PRINCETON: Town becomes ‘intervener’ in pipeline project

The Princeton Council voted, 6-0, Monday to have the town become an “intervener” in a federal application a major pipeline company has filed to lay a new pipeline through Princeton and other

By Philip Sean Curran, Staff Writer
   The Princeton Council voted, 6-0, Monday to have the town become an “intervener” in a federal application a major pipeline company has filed to lay a new pipeline through Princeton and other parts of New Jersey and Pennsylvania.
   By becoming a party in the case, Princeton will have rights that include being able to appeal a decision by the Federal Energy Regulatory Commission, the body that must decide whether to allow Oklahoma-based Williams to go ahead with the project.
   Williams, having filed its application with FERC Sept. 30, wants to lay around 28 miles of new pipeline to increase its capacity to transport natural gas from the Marcellus Shale in Pennsylvania to its customers. The company wants to upgrade compressor stations as well.
   The extension through Princeton would run for 1.2 miles, through the “environmentally sensitive Princeton Ridge,” according to the resolution the council passed Monday. Neighboring Montgomery is also in the path of the expansion.

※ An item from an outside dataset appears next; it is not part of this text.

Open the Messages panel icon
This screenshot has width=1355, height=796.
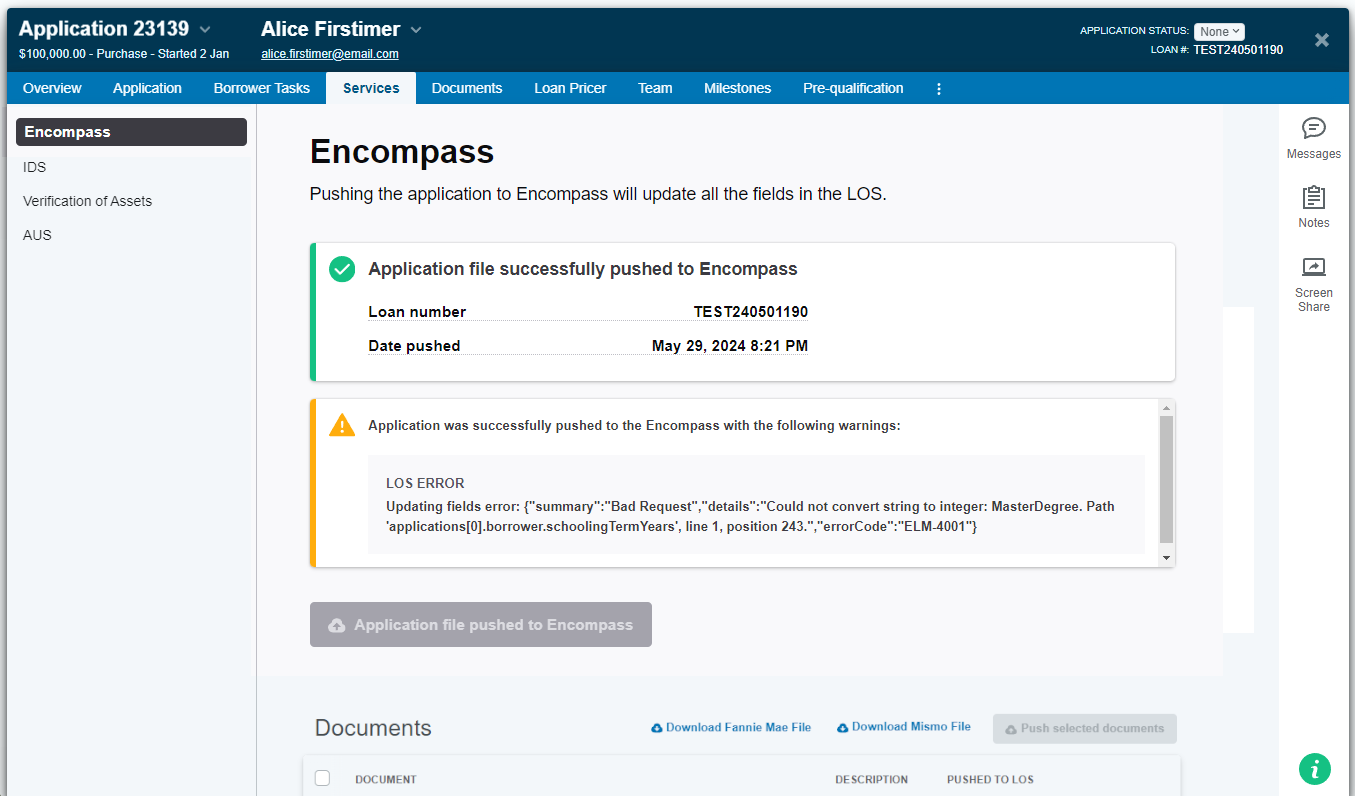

   Aside from carrying the right to appeal, intervener status allows Princeton to review all documents from all the parties in the case and participate in hearings before FERC. The application process takes anywhere from eight to 10 months, Williams has said.
   Based on its time line, Williams has said it wants to start working on the compressor station portion of the project next fall, followed by pipeline work in spring 2015.
   Mayor Liz Lempert said Wednesday that if the project goes through, it would carry “significant” health and environmental risks. She supports becoming a party to the process.
   ”Clearly Princeton Township has a keen interest in the project and filing for intervention status is another formal channel for them to remain closely engaged,” said Williams spokesman Christopher L. Stockton in an email Thursday. “We’ve developed and maintained a constructive dialogue with the township and believe we’ve taken prudent steps to address many of their concerns. We’re committed to continuing to work closely with the township as the project progresses through the federal review process.”
   Williams, headquartered in Tulsa, already owns an existing pipe that goes through Princeton. Some have raised safety concerns about crews doing work on the expansion while the existing pipeline is in use.
   But Williams is seeking permission to shut down its current pipeline in Princeton while the extension is installed, according to an Oct.10 memo that town attorney Edwin W. Schmierer provided Mayor Lempert and the council.
   Barb Blumenthal, a Princeton resident who is president of the nonprofit Princeton Ridge Coalition, said Thursday that it was important to have the town become an intervener, but added it is “equally” important the individual residents do likewise. She said especially for those who have property near the pipeline, they would have no standing to challenge a decision by FERC if they do not become an intervener.
   She said if Williams ever wanted to change the route of the pipeline, impacted property owners would be unable to challenge that decision unless they become an intervener before an Oct. 31 deadline.
   ”It’s a simple step to preserve your rights,” she said.
   Williams has tried to work with the community.
   In his memo, Mr. Schmierer wrote that Williams “reduced substantially the area of disturbance on the Princeton Ridge and recently informed us that none of the Princeton open space will be impacted.”